Auto-thermal reforming (ATR) process is effective in converting biomass-derived acetic acid (HAc) for hydrogen production, and provides a clean, carbon-neutral approach for green hydrogen supply. However, challenges, such as catalytic deactivation by carbon deposition, sintering of active components, and oxidation, need to be addressed. Therefore, monoclinic wolframite-type Ni/MgWO₄ catalysts were prepared by the Pechini method and applied in ATR for H₂ production. The results indicated that with doping of Mg species in tungsten oxide, mixed phases of monoclinic wolframite-type m-MgWO₄ and tetragonal scheelite-type t-MgWO₄ were formed.
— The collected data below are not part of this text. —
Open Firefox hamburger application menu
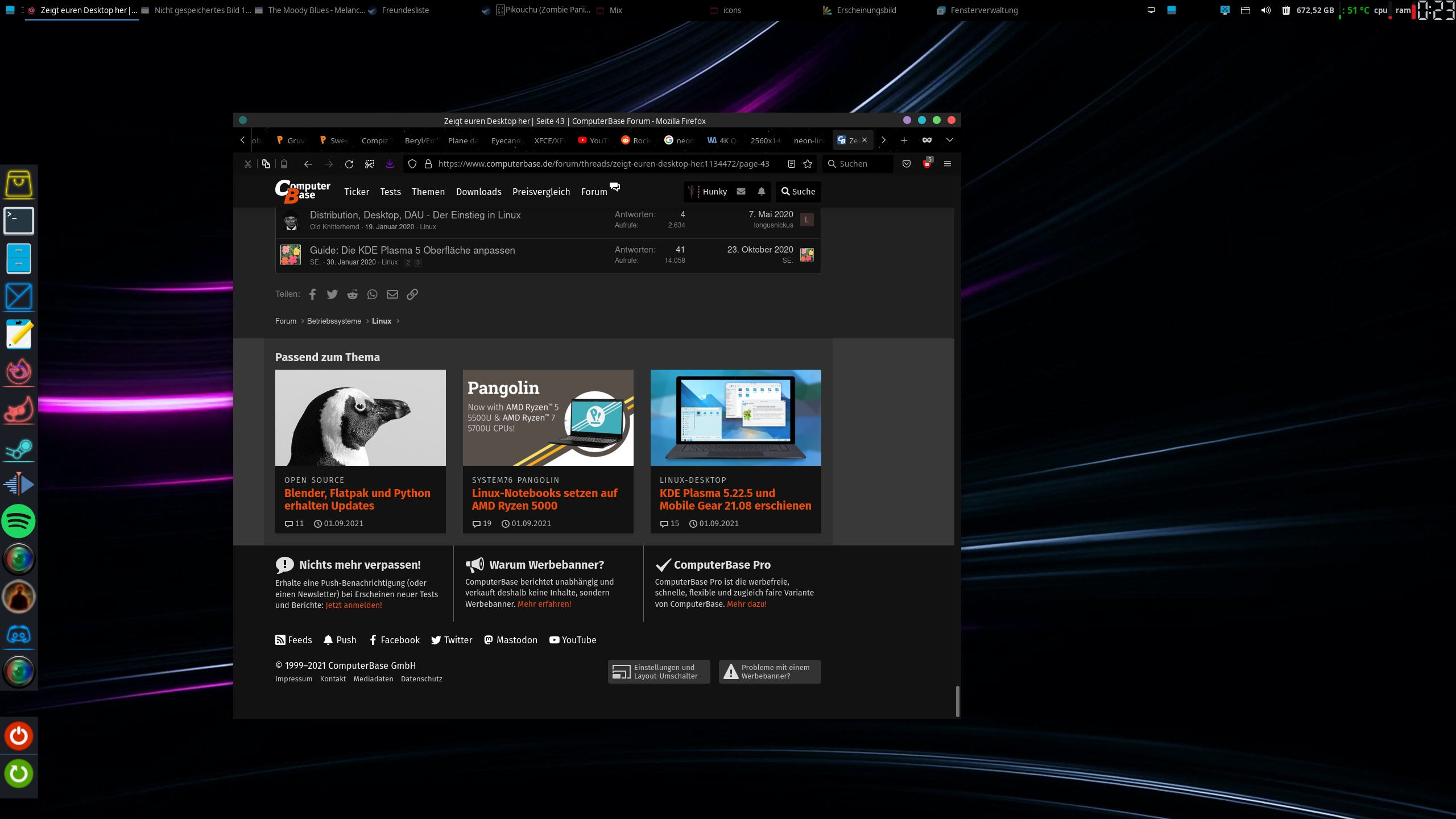 click(948, 164)
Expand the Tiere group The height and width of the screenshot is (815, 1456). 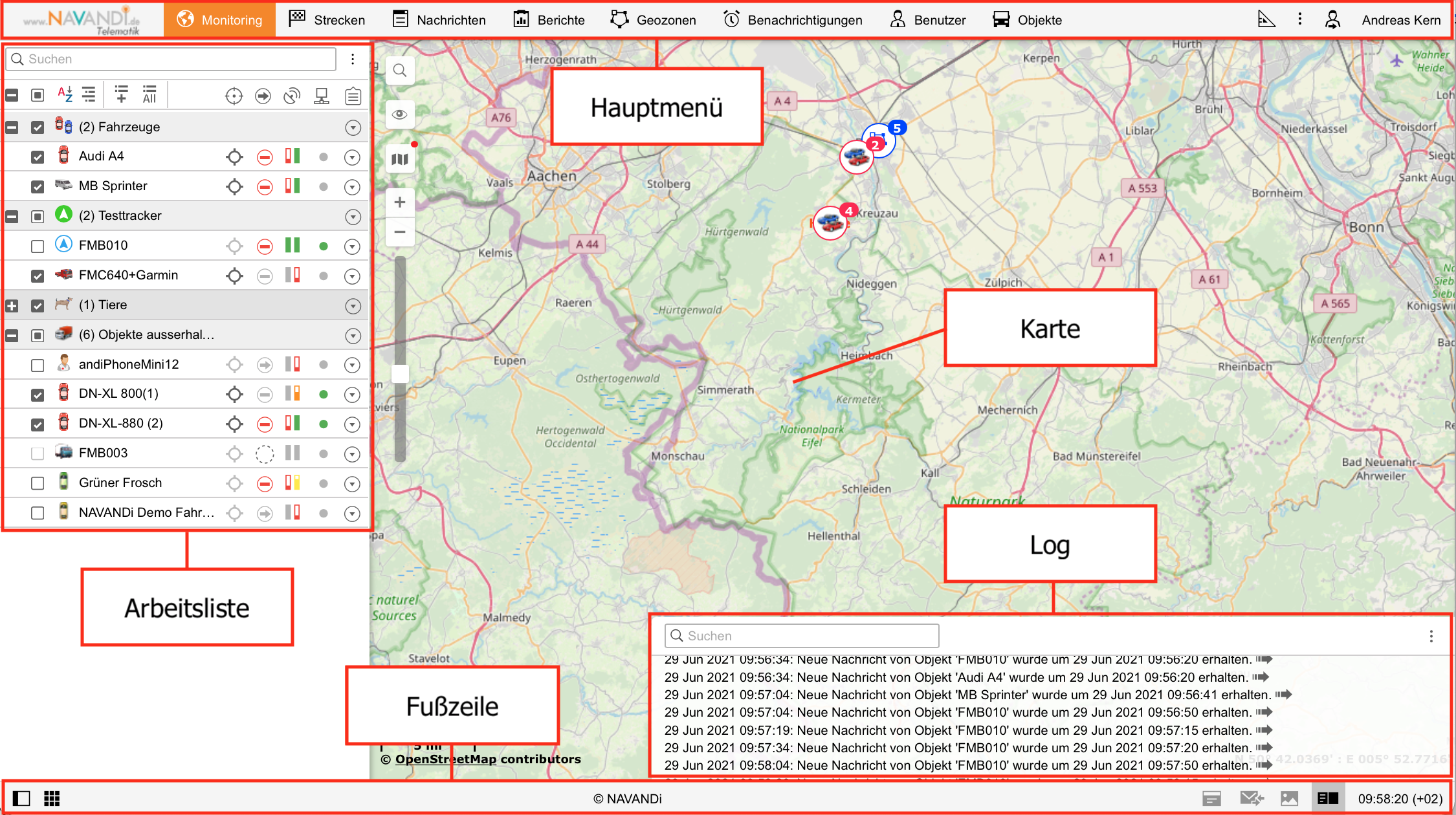coord(12,306)
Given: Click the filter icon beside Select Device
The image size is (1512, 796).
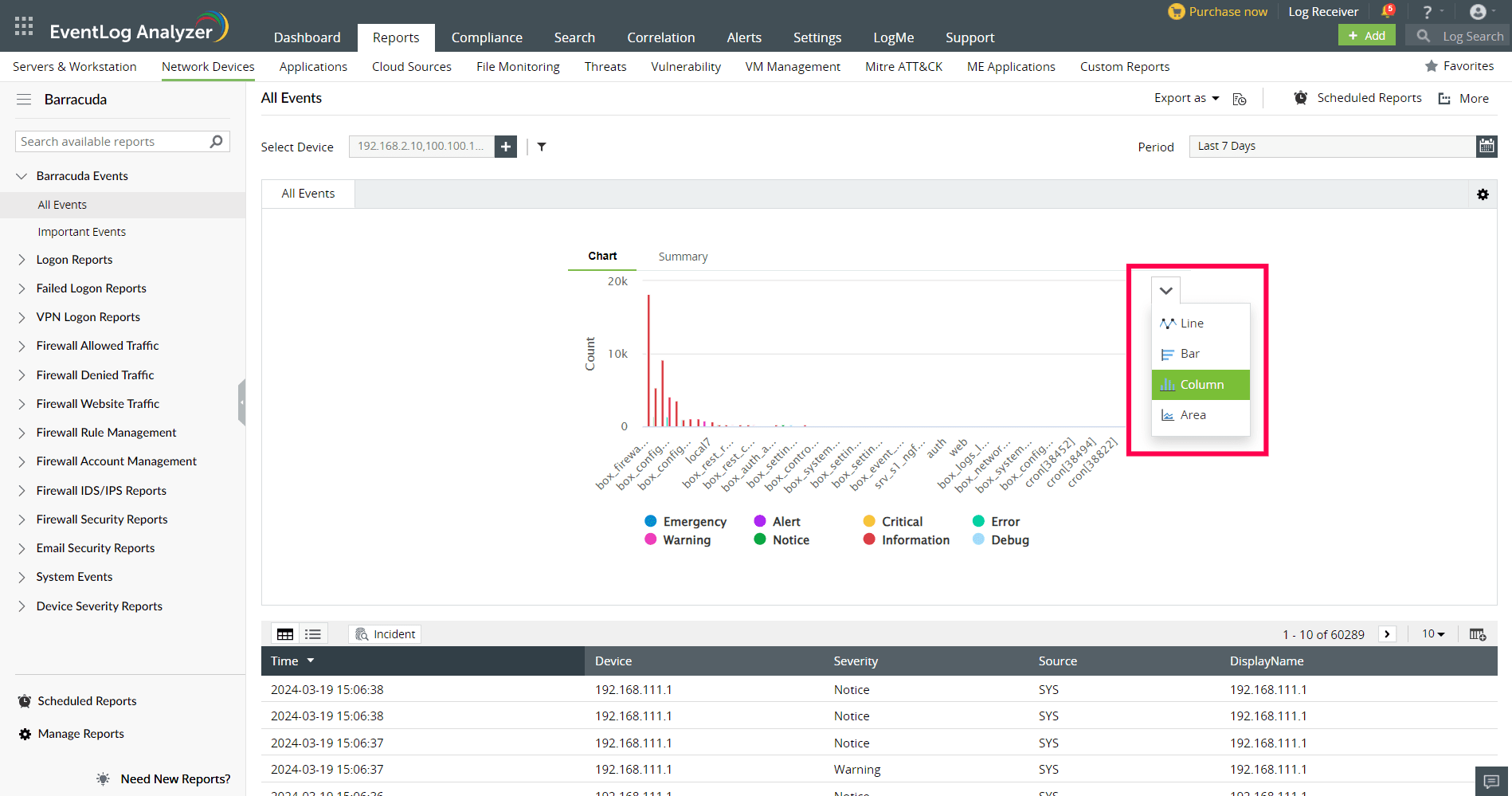Looking at the screenshot, I should pyautogui.click(x=543, y=147).
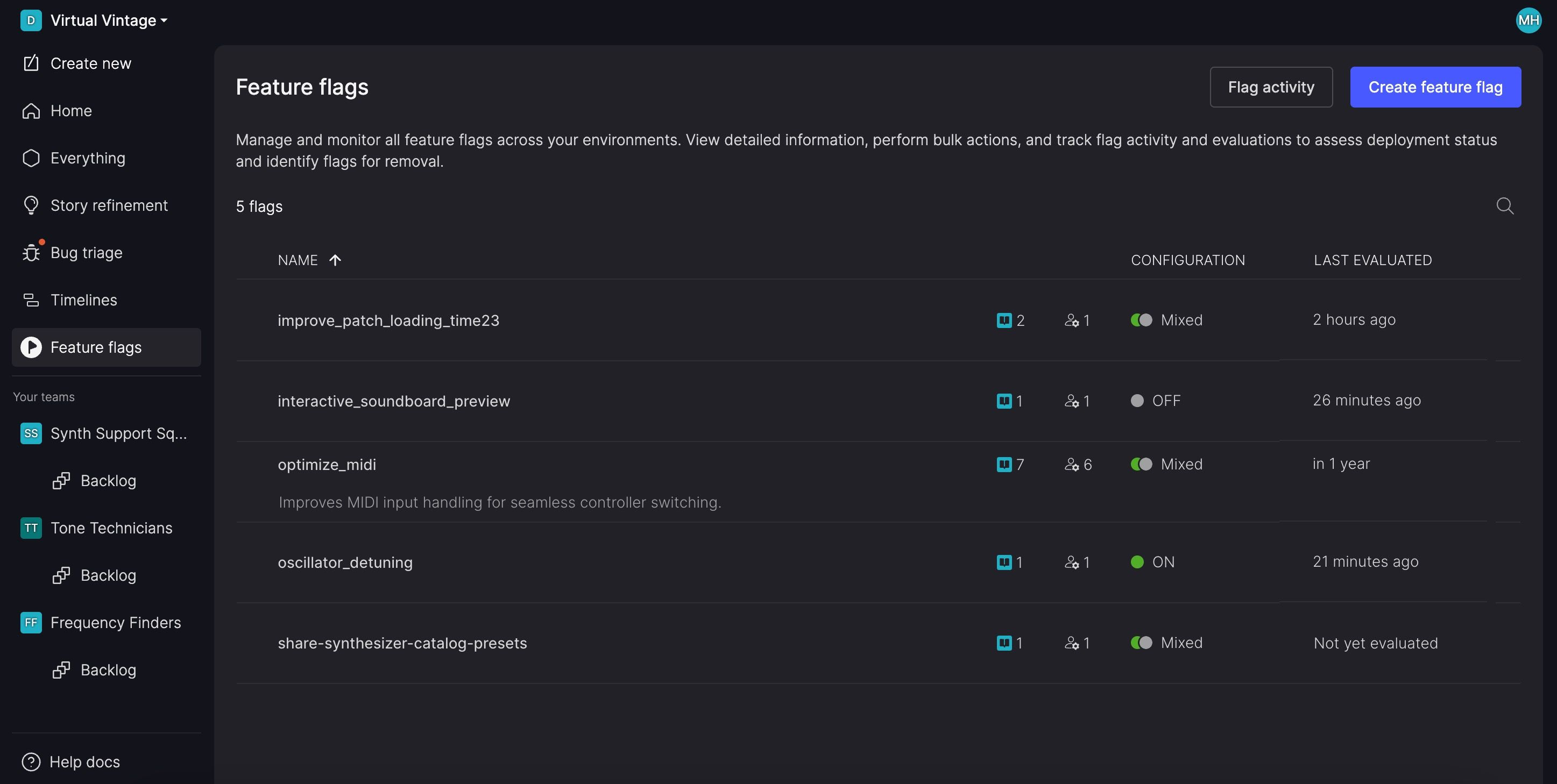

During the ATR process, t-MgWO₄ transformed into the more stable m-MgWO₄, and thus the wolframite m-MgWO₄ existed as the main phase. The stability of m-MgWO₄ structure was beneficial for dispersing active component of Ni⁰ over the MgWO₄ support and restraining aggregation of Ni⁰ species. Furthermore, this transformation promoted formation of oxygen vacancies and enhancing lattice oxygen mobility for gasification of coke precursors. As a result, the Ni_0.80W_1.11Mg_2.02O_6.15±δ catalyst with Ni/m-MgWO₄ structure demonstrated high stability and activity during ATR test: the conversion rate of acetic acid and the H₂ yield remained stable at 100 % and 2.78 mol-H₂/mol-HAc, respectively, while no coking was found.